Jodi Klobus, a 58-year-old mother of three and grandmother of four who lives outside of Albany, NY, told CNBC that she and her husband, a retired New York police officer York, used to dine at the restaurant twice a week. Now that their meals, and everything else, are more expensive, they’ve gone back to twice a month.
“I feel it in the wallet,” Klobus said.
Challenges ahead in 2023
And there are other looming risks that could dampen consumer spending, although the impact is not immediate. Rents are rising and property taxes have not fully caught up with soaring home values.
The Federal Reserve aims to fight inflation by raising interest rates. This translates into higher borrowing costs for homebuyers and credit card users.
In the fourth quarter, U.S. credit card balances rose $52 billion, the biggest quarterly jump in 22 years of New York Fed data, but they’re still down $71 billion from the end of 2019.

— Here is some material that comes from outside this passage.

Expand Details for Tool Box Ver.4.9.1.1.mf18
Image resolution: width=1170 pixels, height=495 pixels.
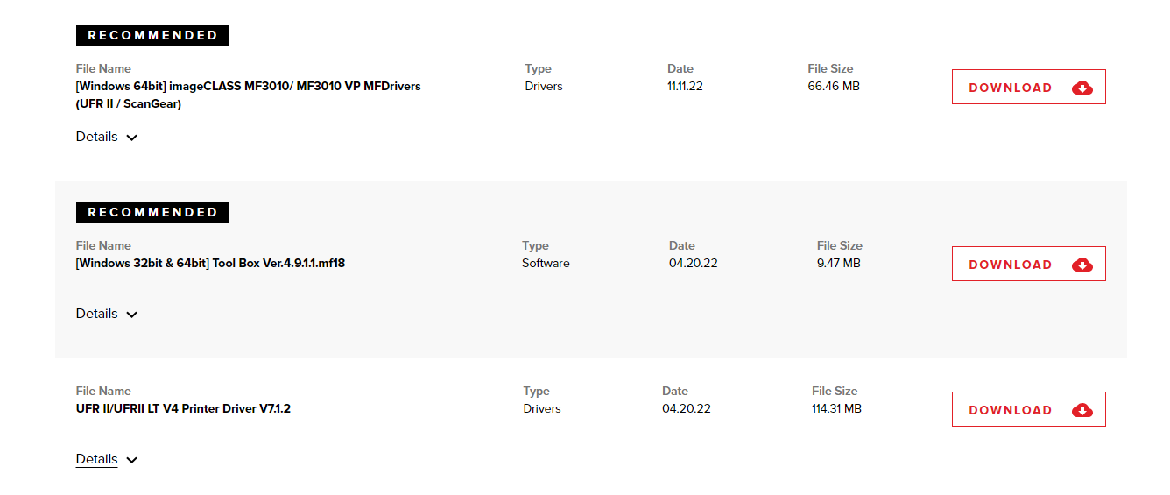(97, 314)
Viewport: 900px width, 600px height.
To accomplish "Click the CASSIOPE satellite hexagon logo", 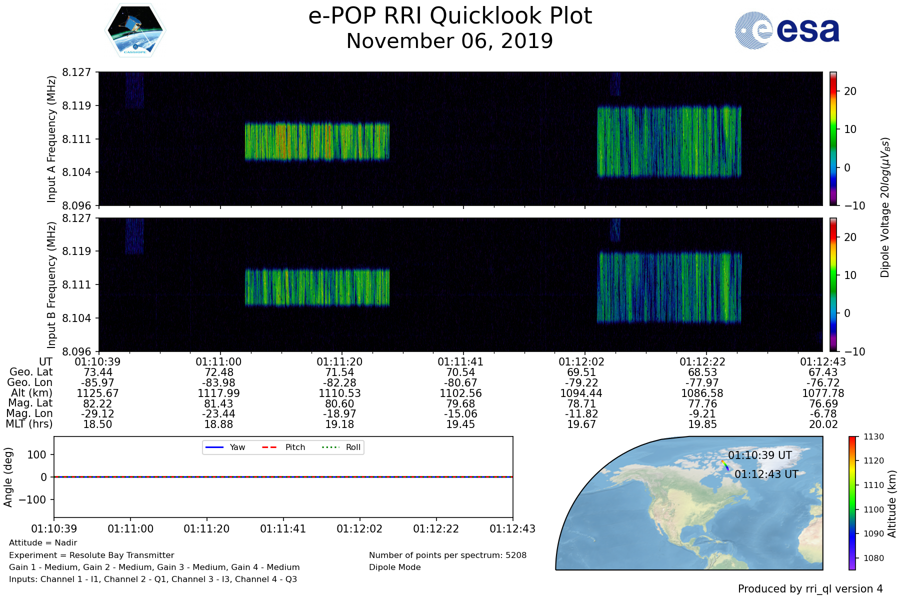I will pyautogui.click(x=135, y=30).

Credit card delinquency rates in the United States rose to 1.62% from a more than three-decade low of 1.48% in the second quarter of last year, still far from the peak of 6 .6% reached in the first quarter of 2009, the end of the Great Recession, according to the St. Louis Fed.
“For this year, consumer spending should remain resilient,” said Zhou, the economist at Bank of America. “For next year it’s a little less certain – and certainly towards the second half of next year, that’s when the risk of a bigger downturn in consumption may arise. “
Boeing CEO Dave Calhoun said Wednesday airline demand for new planes is picking up thanks to a resurgence in travel demand. Still, it’s unclear whether Americans will continue to splurge on travel in the coming months or reach a point where they cut back.
“That second year, when inflation starts to weigh on consumers’ pockets, that’s when those numbers really start to matter to us,” Calhoun said in an interview with “Squawk on the Street.” from CNBC.
For now, many consumers, like Cindy Maher, a 58-year-old woman who owns a leadership development consulting firm and lives in Bloomfield, Connecticut, feel comfortable enough to maintain their spending habits.
“I don’t cut back,” she said. “I’m just complaining about the prices.”
Maher said she noticed nearly $7 loaves of bread and it cost $70 to fill her car’s gas tank. But she said that in her two-income household, she could absorb those costs.
“My heart goes out to those in low paying jobs,” she said.
–CNBC Amelie Lucas and John Rosevear contributed to this article.